### Work required
Once the line containing "Task: Edit the Lane Change Assist item" is found, copy that line and all remaining lines of the records exactly, including the last one, and add nothing.

### Listed records
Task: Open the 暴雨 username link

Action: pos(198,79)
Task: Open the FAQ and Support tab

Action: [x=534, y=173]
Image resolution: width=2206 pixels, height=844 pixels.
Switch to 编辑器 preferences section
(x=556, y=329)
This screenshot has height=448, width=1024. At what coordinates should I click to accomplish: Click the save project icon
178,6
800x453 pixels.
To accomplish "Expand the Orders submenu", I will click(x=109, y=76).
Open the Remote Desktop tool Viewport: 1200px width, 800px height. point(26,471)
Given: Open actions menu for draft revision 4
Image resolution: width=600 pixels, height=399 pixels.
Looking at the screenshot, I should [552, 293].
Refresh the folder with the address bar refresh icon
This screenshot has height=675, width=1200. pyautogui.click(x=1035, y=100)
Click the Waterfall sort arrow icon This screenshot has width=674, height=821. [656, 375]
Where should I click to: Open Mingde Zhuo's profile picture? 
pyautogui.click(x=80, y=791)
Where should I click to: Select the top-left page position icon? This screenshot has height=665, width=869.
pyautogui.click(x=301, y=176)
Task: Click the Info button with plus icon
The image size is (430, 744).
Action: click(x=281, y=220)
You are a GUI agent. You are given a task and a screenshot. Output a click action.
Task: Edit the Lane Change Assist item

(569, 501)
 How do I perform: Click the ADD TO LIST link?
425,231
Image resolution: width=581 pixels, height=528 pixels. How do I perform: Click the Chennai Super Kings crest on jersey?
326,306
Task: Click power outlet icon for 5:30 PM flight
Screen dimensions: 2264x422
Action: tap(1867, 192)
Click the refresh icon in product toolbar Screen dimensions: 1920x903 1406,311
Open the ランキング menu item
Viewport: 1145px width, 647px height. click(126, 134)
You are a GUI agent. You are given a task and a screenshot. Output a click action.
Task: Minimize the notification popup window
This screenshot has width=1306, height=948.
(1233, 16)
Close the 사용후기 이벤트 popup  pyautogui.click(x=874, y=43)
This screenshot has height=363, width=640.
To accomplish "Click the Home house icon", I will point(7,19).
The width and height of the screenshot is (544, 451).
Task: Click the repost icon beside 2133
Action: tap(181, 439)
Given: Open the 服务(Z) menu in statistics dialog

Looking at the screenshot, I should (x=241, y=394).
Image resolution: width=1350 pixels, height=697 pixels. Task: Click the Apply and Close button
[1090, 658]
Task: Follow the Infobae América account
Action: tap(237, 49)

### Your solution
Task: Edit the Lane Change Assist item

(569, 501)
 How do I perform: Click the ADD TO LIST link?
425,231
Image resolution: width=581 pixels, height=528 pixels. How do I perform: Click the Chennai Super Kings crest on jersey?
326,306
Task: Click power outlet icon for 5:30 PM flight
Screen dimensions: 2264x422
Action: tap(1867, 192)
Click the refresh icon in product toolbar Screen dimensions: 1920x903 1406,311
Open the ランキング menu item
Viewport: 1145px width, 647px height. click(126, 134)
You are a GUI agent. You are given a task and a screenshot. Output a click action.
Task: Minimize the notification popup window
This screenshot has width=1306, height=948.
(1233, 16)
Close the 사용후기 이벤트 popup  pyautogui.click(x=874, y=43)
This screenshot has height=363, width=640.
To accomplish "Click the Home house icon", I will point(7,19).
The width and height of the screenshot is (544, 451).
Task: Click the repost icon beside 2133
Action: tap(181, 439)
Given: Open the 服务(Z) menu in statistics dialog

Looking at the screenshot, I should (x=241, y=394).
Image resolution: width=1350 pixels, height=697 pixels. Task: Click the Apply and Close button
[1090, 658]
Task: Follow the Infobae América account
Action: tap(237, 49)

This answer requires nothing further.